───── Data provided ─────
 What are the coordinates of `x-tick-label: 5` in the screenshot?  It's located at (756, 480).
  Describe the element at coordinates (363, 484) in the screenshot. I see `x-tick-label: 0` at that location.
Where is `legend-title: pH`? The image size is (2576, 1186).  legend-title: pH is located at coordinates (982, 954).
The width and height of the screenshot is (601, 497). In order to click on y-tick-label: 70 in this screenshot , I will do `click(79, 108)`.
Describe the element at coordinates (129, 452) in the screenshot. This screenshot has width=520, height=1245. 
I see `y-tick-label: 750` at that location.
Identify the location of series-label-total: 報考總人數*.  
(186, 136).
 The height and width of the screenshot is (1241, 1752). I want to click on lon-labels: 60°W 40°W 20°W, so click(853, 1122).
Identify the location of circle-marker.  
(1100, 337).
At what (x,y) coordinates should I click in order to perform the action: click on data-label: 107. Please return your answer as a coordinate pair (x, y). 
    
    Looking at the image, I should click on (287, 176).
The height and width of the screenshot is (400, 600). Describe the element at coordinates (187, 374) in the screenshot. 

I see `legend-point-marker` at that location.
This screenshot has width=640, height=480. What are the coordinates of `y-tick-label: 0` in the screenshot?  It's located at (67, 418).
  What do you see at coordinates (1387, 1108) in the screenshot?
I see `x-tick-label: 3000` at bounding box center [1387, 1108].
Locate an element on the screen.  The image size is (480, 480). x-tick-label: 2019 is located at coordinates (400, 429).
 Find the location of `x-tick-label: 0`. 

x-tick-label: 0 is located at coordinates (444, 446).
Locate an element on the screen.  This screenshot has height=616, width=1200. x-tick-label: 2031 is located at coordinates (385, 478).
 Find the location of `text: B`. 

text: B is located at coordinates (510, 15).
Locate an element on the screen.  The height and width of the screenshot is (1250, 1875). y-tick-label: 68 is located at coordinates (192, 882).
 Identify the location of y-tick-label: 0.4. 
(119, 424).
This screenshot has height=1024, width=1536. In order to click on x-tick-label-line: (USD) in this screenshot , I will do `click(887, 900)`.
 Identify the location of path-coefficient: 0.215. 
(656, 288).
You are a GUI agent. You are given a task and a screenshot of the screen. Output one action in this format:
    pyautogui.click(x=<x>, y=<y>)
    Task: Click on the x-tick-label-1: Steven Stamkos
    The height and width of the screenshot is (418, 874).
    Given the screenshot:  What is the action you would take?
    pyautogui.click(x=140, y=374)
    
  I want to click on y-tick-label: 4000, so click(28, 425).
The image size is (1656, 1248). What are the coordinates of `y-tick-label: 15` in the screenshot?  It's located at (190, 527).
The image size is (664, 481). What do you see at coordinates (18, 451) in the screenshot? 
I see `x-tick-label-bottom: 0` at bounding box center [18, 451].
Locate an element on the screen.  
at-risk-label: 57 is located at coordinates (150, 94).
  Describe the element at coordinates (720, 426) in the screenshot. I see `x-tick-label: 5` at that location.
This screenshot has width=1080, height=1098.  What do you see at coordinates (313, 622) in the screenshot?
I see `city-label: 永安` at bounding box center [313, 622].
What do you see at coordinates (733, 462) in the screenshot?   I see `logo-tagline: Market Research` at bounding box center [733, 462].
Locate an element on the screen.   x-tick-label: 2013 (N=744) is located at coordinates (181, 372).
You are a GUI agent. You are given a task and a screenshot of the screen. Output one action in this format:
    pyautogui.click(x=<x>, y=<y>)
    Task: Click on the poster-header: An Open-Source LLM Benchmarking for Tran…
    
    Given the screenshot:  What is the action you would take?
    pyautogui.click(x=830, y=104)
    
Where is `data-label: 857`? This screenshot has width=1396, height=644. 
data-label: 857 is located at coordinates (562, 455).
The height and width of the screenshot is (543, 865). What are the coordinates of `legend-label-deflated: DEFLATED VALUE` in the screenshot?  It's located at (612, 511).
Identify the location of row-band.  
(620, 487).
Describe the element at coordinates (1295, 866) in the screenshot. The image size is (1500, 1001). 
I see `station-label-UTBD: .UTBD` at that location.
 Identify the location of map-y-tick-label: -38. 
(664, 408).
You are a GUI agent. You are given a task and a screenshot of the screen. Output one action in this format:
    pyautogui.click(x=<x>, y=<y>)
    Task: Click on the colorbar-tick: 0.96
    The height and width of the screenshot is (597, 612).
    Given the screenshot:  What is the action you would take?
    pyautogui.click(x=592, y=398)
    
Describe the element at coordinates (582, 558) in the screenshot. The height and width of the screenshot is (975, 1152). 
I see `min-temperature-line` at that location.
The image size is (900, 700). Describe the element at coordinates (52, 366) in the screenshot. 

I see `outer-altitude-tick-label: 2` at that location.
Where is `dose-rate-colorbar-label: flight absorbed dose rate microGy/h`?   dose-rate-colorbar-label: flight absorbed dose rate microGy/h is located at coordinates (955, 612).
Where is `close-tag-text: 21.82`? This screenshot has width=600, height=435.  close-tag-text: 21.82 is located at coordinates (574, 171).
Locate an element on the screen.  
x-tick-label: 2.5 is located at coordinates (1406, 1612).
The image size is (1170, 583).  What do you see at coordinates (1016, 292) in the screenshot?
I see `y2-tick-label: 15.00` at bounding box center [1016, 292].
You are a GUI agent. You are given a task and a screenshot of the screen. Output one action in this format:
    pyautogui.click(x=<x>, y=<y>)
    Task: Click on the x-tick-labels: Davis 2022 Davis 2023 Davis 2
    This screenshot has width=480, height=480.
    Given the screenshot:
─────
Required action: Format the data above as a Markdown table with a Row column that numbers each line in order and a Text column that holds the line itself, leaving out blank lines.

Expected answer:
| Row | Text |
|---|---|
| 1 |  What are the coordinates of `x-tick-label: 5` in the screenshot?  It's located at (756, 480). |
| 2 |   Describe the element at coordinates (363, 484) in the screenshot. I see `x-tick-label: 0` at that location. |
| 3 | Where is `legend-title: pH`? The image size is (2576, 1186).  legend-title: pH is located at coordinates (982, 954). |
| 4 | The width and height of the screenshot is (601, 497). In order to click on y-tick-label: 70 in this screenshot , I will do `click(79, 108)`. |
| 5 | Describe the element at coordinates (129, 452) in the screenshot. This screenshot has width=520, height=1245.  |
| 6 | I see `y-tick-label: 750` at that location. |
| 7 | Identify the location of series-label-total: 報考總人數*.   |
| 8 | (186, 136). |
| 9 |  The height and width of the screenshot is (1241, 1752). I want to click on lon-labels: 60°W 40°W 20°W, so click(853, 1122). |
| 10 | Identify the location of circle-marker.   |
| 11 | (1100, 337). |
| 12 | At what (x,y) coordinates should I click in order to perform the action: click on data-label: 107. Please return your answer as a coordinate pair (x, y).  |
| 13 |     Looking at the image, I should click on (287, 176). |
| 14 | The height and width of the screenshot is (400, 600). Describe the element at coordinates (187, 374) in the screenshot.  |
| 15 | I see `legend-point-marker` at that location. |
| 16 | This screenshot has width=640, height=480. What are the coordinates of `y-tick-label: 0` in the screenshot?  It's located at (67, 418). |
| 17 |   What do you see at coordinates (1387, 1108) in the screenshot? |
| 18 | I see `x-tick-label: 3000` at bounding box center [1387, 1108]. |
| 19 | Locate an element on the screen.  The image size is (480, 480). x-tick-label: 2019 is located at coordinates (400, 429). |
| 20 |  Find the location of `x-tick-label: 0`.  |
| 21 | x-tick-label: 0 is located at coordinates (444, 446). |
| 22 | Locate an element on the screen.  This screenshot has height=616, width=1200. x-tick-label: 2031 is located at coordinates (385, 478). |
| 23 |  Find the location of `text: B`.  |
| 24 | text: B is located at coordinates (510, 15). |
| 25 | Locate an element on the screen.  The height and width of the screenshot is (1250, 1875). y-tick-label: 68 is located at coordinates (192, 882). |
| 26 |  Identify the location of y-tick-label: 0.4.  |
| 27 | (119, 424). |
| 28 | This screenshot has height=1024, width=1536. In order to click on x-tick-label-line: (USD) in this screenshot , I will do `click(887, 900)`. |
| 29 |  Identify the location of path-coefficient: 0.215.  |
| 30 | (656, 288). |
| 31 | You are a GUI agent. You are given a task and a screenshot of the screen. Output one action in this format: |
| 32 |     pyautogui.click(x=<x>, y=<y>) |
| 33 |     Task: Click on the x-tick-label-1: Steven Stamkos |
| 34 |     The height and width of the screenshot is (418, 874). |
| 35 |     Given the screenshot:  What is the action you would take? |
| 36 |     pyautogui.click(x=140, y=374) |
| 37 |   I want to click on y-tick-label: 4000, so click(28, 425). |
| 38 | The image size is (1656, 1248). What are the coordinates of `y-tick-label: 15` in the screenshot?  It's located at (190, 527). |
| 39 | The image size is (664, 481). What do you see at coordinates (18, 451) in the screenshot?  |
| 40 | I see `x-tick-label-bottom: 0` at bounding box center [18, 451]. |
| 41 | Locate an element on the screen.   |
| 42 | at-risk-label: 57 is located at coordinates (150, 94). |
| 43 |   Describe the element at coordinates (720, 426) in the screenshot. I see `x-tick-label: 5` at that location. |
| 44 | This screenshot has width=1080, height=1098.  What do you see at coordinates (313, 622) in the screenshot? |
| 45 | I see `city-label: 永安` at bounding box center [313, 622]. |
| 46 | What do you see at coordinates (733, 462) in the screenshot?   I see `logo-tagline: Market Research` at bounding box center [733, 462]. |
| 47 | Locate an element on the screen.   x-tick-label: 2013 (N=744) is located at coordinates (181, 372). |
| 48 | You are a GUI agent. You are given a task and a screenshot of the screen. Output one action in this format: |
| 49 |     pyautogui.click(x=<x>, y=<y>) |
| 50 |     Task: Click on the poster-header: An Open-Source LLM Benchmarking for Tran… |
| 51 |     Given the screenshot:  What is the action you would take? |
| 52 |     pyautogui.click(x=830, y=104) |
| 53 | Where is `data-label: 857`? This screenshot has width=1396, height=644.  |
| 54 | data-label: 857 is located at coordinates (562, 455). |
| 55 | The height and width of the screenshot is (543, 865). What are the coordinates of `legend-label-deflated: DEFLATED VALUE` in the screenshot?  It's located at (612, 511). |
| 56 | Identify the location of row-band.   |
| 57 | (620, 487). |
| 58 | Describe the element at coordinates (1295, 866) in the screenshot. The image size is (1500, 1001).  |
| 59 | I see `station-label-UTBD: .UTBD` at that location. |
| 60 |  Identify the location of map-y-tick-label: -38.  |
| 61 | (664, 408). |
| 62 | You are a GUI agent. You are given a task and a screenshot of the screen. Output one action in this format: |
| 63 |     pyautogui.click(x=<x>, y=<y>) |
| 64 |     Task: Click on the colorbar-tick: 0.96 |
| 65 |     The height and width of the screenshot is (597, 612). |
| 66 |     Given the screenshot:  What is the action you would take? |
| 67 |     pyautogui.click(x=592, y=398) |
| 68 | Describe the element at coordinates (582, 558) in the screenshot. The height and width of the screenshot is (975, 1152).  |
| 69 | I see `min-temperature-line` at that location. |
| 70 | The image size is (900, 700). Describe the element at coordinates (52, 366) in the screenshot.  |
| 71 | I see `outer-altitude-tick-label: 2` at that location. |
| 72 | Where is `dose-rate-colorbar-label: flight absorbed dose rate microGy/h`?   dose-rate-colorbar-label: flight absorbed dose rate microGy/h is located at coordinates (955, 612). |
| 73 | Where is `close-tag-text: 21.82`? This screenshot has width=600, height=435.  close-tag-text: 21.82 is located at coordinates (574, 171). |
| 74 | Locate an element on the screen.   |
| 75 | x-tick-label: 2.5 is located at coordinates (1406, 1612). |
| 76 | The image size is (1170, 583).  What do you see at coordinates (1016, 292) in the screenshot? |
| 77 | I see `y2-tick-label: 15.00` at bounding box center [1016, 292]. |
| 78 | You are a GUI agent. You are given a task and a screenshot of the screen. Output one action in this format: |
| 79 |     pyautogui.click(x=<x>, y=<y>) |
| 80 |     Task: Click on the x-tick-labels: Davis 2022 Davis 2023 Davis 2 |
| 81 |     This screenshot has width=480, height=480. |
| 82 |     Given the screenshot: |